Left to decide for themselves, Bible said, intelligence analysts would throw nothing away. “They’re very interested in anything they can get their hands on and would probably say, ‘Save everything,’” Bible said. “But I think we do have to figure out the right answer with respect to how long we keep certain data – and from a practical perspective, where we keep it.
“We’ve got to find less expensive ways to keep things we need to access once every other year, versus the things we need to have at our fingertips all the time,” Bible said. “That requires some systems engineering and some effort to figure that out and get that properly architected.”
Tiered data storage can be automated based on policy, an approach that helps take human behavior out of the equation.

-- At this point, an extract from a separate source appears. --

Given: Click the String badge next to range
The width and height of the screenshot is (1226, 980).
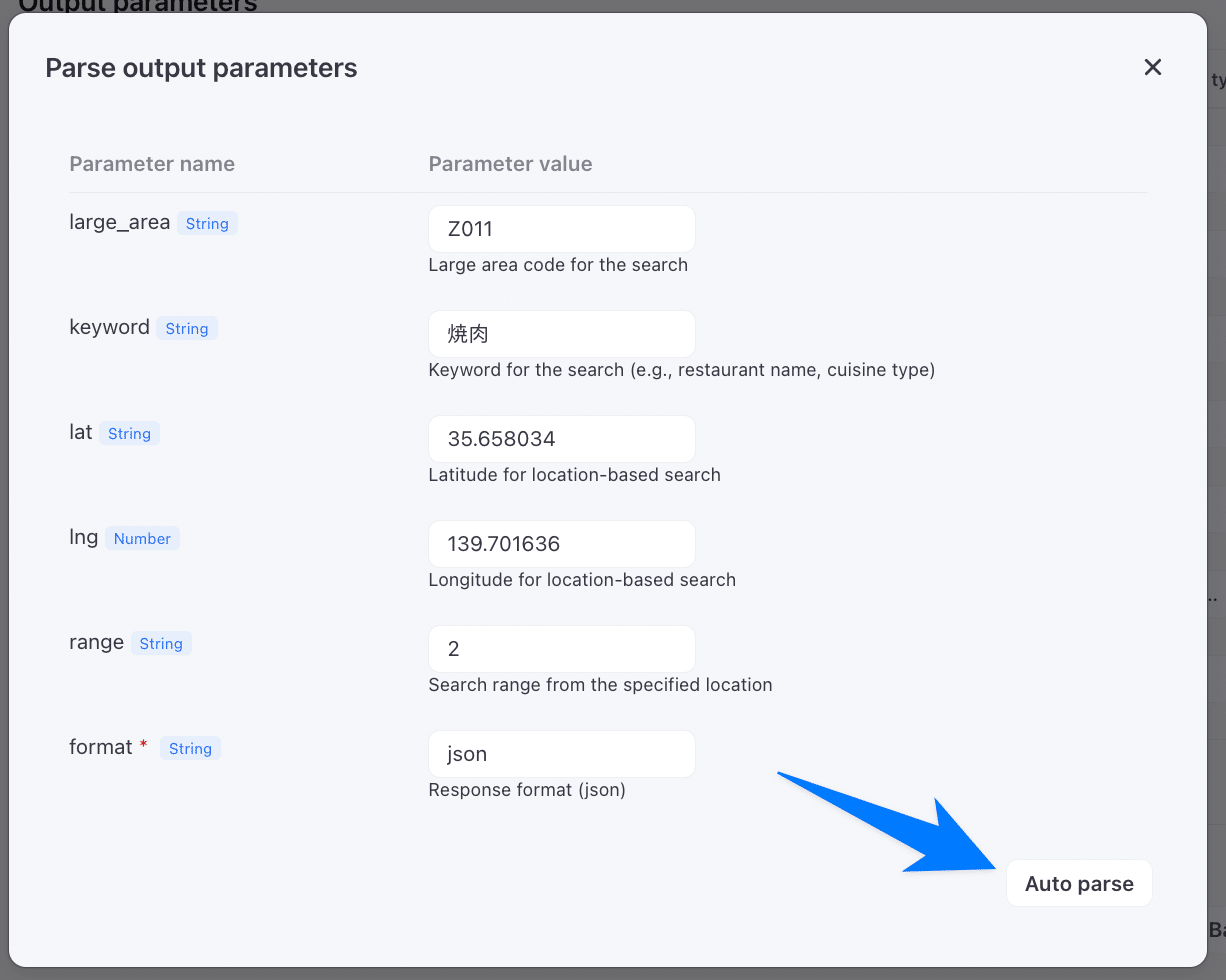Looking at the screenshot, I should click(x=161, y=644).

For example, files can either be automatically archived after 30 days without being touched, or deleted after a year.
Rob Foster, the Navy’s chief information officer, said the challenge is determining the rules of the road for what gets saved and what doesn’t. Rules change from agency to agency and even individual to individual. Setting an institutional approach is difficult, but attractive.
“Everybody’s got different rules and regulations,” Foster said. “I think people’s default is, if you let the individual determine what is an official record, you have a significant challenge when it comes to training. And if you retain everything to mitigate that, you have a significant challenge [with risk].”

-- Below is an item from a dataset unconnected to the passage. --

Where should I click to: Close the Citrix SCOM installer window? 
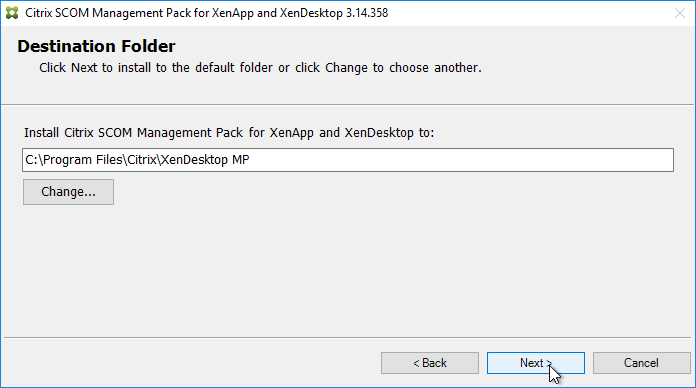(x=680, y=13)
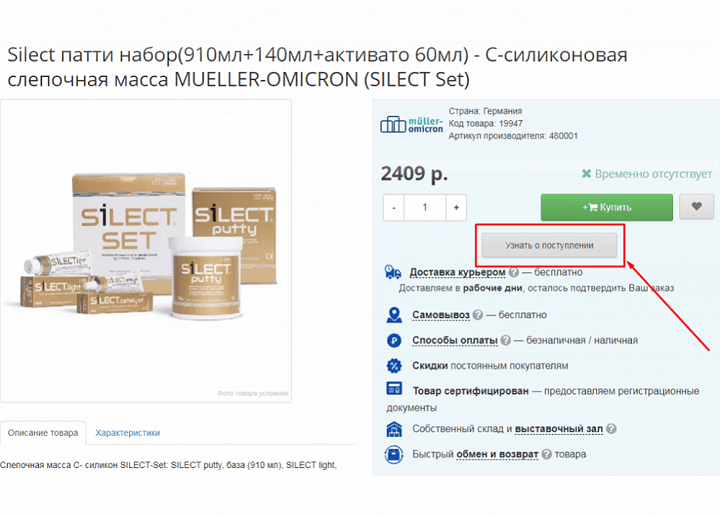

Centralizing control can help. Enterprise systems management can reduce – if not erase – policy differences across an organization. Each of the services, as well as the Defense Department overall, are moving in that direction now, reducing the number of application and disparate user policies that have spread across the department over time.
“In the IT space particularly we’re coming to a consensus view of the critical requirement to manage the IT at an enterprise level,” Bender said. “In doing so, similar to what industry learned some time ago, we’re finding that centralized management ends up closing all of the intermediate gaps in terms of setting policies that represent a consensus view throughout the organization.”
Establishing those policies and standards – and communicating them broadly – is critical, Bible said. Service members and civilian employees trust the department to protect their data and to make good decisions about where the data goes and how it’s used. “If we handle data responsibly,” he said, “if we put the right rules in place, that’s the key to keeping data from becoming toxic.”